After the war, Hill returned as a middle-distance runner. Coached by Sam Mussabini (coach of 100 m Olympic Champions Reggie Walker and Harold Abrahams), he won the 880 yd and 1 mile at the 1919 AAA championships and then equalled the British record of 4:16.8 for 1 mile. He nearly was not selected for the Olympics the following year, the selectors considering the 31-year-old Hill too old. Finally, he was allowed to take part at the Olympics, which were held in Antwerp, Belgium. He made the final in the 800m, which was a closely contested race. In the end, the 31-year-old Hill beat American Earl Eby for the gold, setting a British record of 1:53.4 on a slow track.
Two days later, Hill completed the middle distance double by winning the 1500m as well, thus completing a "double" not replicated by a British athlete until Kelly Holmes at the 2004 Olympics.
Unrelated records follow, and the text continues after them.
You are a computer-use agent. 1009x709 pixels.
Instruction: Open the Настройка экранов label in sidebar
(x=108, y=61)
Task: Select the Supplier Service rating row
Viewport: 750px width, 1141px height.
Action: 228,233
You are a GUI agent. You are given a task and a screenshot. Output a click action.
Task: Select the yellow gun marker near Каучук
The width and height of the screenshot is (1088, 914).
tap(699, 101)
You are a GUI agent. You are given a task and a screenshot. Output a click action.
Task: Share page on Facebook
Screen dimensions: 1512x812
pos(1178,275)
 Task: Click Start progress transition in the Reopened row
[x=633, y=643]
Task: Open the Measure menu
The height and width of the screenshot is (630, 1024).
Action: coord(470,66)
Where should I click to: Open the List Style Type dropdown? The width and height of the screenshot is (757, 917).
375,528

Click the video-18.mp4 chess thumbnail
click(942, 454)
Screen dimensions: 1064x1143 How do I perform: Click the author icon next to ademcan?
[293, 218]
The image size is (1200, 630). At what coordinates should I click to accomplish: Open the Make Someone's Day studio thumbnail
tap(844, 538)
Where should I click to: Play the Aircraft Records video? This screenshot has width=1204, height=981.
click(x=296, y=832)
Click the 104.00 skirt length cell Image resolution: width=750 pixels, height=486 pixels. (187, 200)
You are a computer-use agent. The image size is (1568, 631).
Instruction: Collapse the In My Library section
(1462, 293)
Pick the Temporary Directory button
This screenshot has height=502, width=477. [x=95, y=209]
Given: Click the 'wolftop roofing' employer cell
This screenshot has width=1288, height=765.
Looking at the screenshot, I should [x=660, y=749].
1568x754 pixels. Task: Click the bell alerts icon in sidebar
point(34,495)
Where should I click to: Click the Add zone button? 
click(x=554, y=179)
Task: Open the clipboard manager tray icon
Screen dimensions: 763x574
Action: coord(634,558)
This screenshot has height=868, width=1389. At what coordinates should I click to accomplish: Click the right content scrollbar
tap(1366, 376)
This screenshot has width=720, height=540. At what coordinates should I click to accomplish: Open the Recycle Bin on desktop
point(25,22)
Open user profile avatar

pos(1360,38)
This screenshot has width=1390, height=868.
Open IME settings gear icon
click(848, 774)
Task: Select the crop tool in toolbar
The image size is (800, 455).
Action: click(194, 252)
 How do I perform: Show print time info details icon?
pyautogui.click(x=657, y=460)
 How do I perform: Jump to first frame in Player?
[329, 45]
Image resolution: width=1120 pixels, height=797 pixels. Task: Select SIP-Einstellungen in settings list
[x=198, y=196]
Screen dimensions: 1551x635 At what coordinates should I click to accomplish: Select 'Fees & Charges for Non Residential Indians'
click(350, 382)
Helped by his compatriot, Philip Baker (who would receive the Nobel Peace Prize in 1959), he won comfortably, with Baker in second in a time of 4 min. 01.8 sec. Hill also competed in the 3000m team race event, in which the British team finished second, earning Hill's third Olympic medal.
Hill won the 1921 AAA mile championship in a British record of 4 min. 13.8 sec, this was 1.2 seconds outside the world record and the second fastest amateur time ever. Hill ended his running career in 1921 and became a coach himself, his most famous protégé being Sydney Wooderson. He emigrated to Canada shortly after World War II, and died there in 1969.